The Shenandoah River is legendary for its bass fishery.  In the late 90’s catches of up to a hundred fish per person a day were not uncommon, but this is not always the case.  In fact, bass are not even native to the Shenandoah River.  You wouldn’t be wrong in calling them an invasive species.

Legend has it bass were introduced to the river by a railway worker who was an avid fisherman and hailed from up state New York where bass are native.  He loved fishing for the feisty bronze backs that put up such a fight.  They say in the 1880’s he loaded a passel of bass into the water tender of his steam locomotive, transported them to Virginia, and dumped them into Overall Creek as the engine passed over the trestle (I know, sounds like a fish story to me too).  Be that as it may, the bass somehow found their way to the Shenandoah River in the late 19th century and there they thrived, ….to a fault.  Today, the small mouth bass is unquestionably the king of the river, to the point of total dominance.  As a result the Virginia Department of Wildlife Resources maintains a long standing slot limit for bass.  All bass between 11 and 14 inches (ideal breeding size) must be returned to the river, but you may keep up to five fish smaller than 11 inches or greater than 14 inches.  The population is not particularly stable either with alternating population surges and crashes, even after a century of adaptation.

Even though the Shenandoah river appears healthy and clean, significant fish kills have occurred over the years.  In the 1940’s a kill was caused by industrial pollution from the new Rayon plant in Front Royal (now defunct).  In 1977 up to 80% of the fish in the river succumbed, cause never determined.  In 2003 there was a major fish kill starting on the North Fork of the Shenandoah River spreading to the South Fork and Main Stem the next year and then on to the James River in 2007.  The die off lasted about two years and primarily affected mature bass and red breasted sun fish with losses of about 70%.  In 2014 there was a similar event with losses in the 30% range, and smaller annual die offs occur fairly regularly.  Is this something new or something we have just not noticed before?  No one knows.

The state of Virginia has spent a lot of time and effort (and money) trying to solve the riddle of these fish kills, but no obvious chemical or environmental smoking gun has been found.  Scientists have determined a combination of factors have combined to stress the immune systems of the fish making them vulnerable to attack by Aeromonas Salmonicida, a cold water bacteria which is toxic to fish (and helps explain why die offs occur in early Spring when the water is still cold).  The bacteria causes lesions and general tissue deterioration.  Some fish will recover as the water warms in summer suppressing the S A bacteria.

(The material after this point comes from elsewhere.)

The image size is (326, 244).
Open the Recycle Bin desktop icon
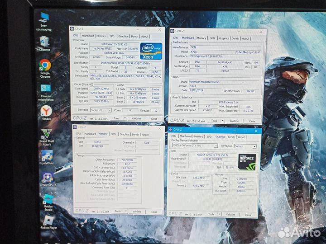coord(44,42)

Fish immune systems can be degraded by a number of factors.  Some chemical compounds and heavy metals have been shown to suppress the immune system and influence development of certain aquatic organisms.  These contaminants are referred to as “endocrine disruptors”.  Natural and synthetic forms of the hormone estrogen fit into this category, and elevated levels have been detected in the Shenandoah River.  At this point the effect on fish health is speculative, but alarmingly, a significant number of male bass in the river have actually developed female eggs in their testes.

  Currently, the fishery remains fairly stable with usually good, and sometimes spectacular fishing, but pressure on river water quality remains with increasing human population in the Valley and enhanced agricultural production.  In fact, Rockingham County (located just up river) is the most productive agricultural county east of the Mississippi River. Some progress has been made by upgrading sewage treatment plants and adopting best management practices in agriculture.  Can science save us?  Do we have the will to do what needs to be done?  I guess time will tell, but for now the river remains an incredible resource.  Small mouth bass still rule.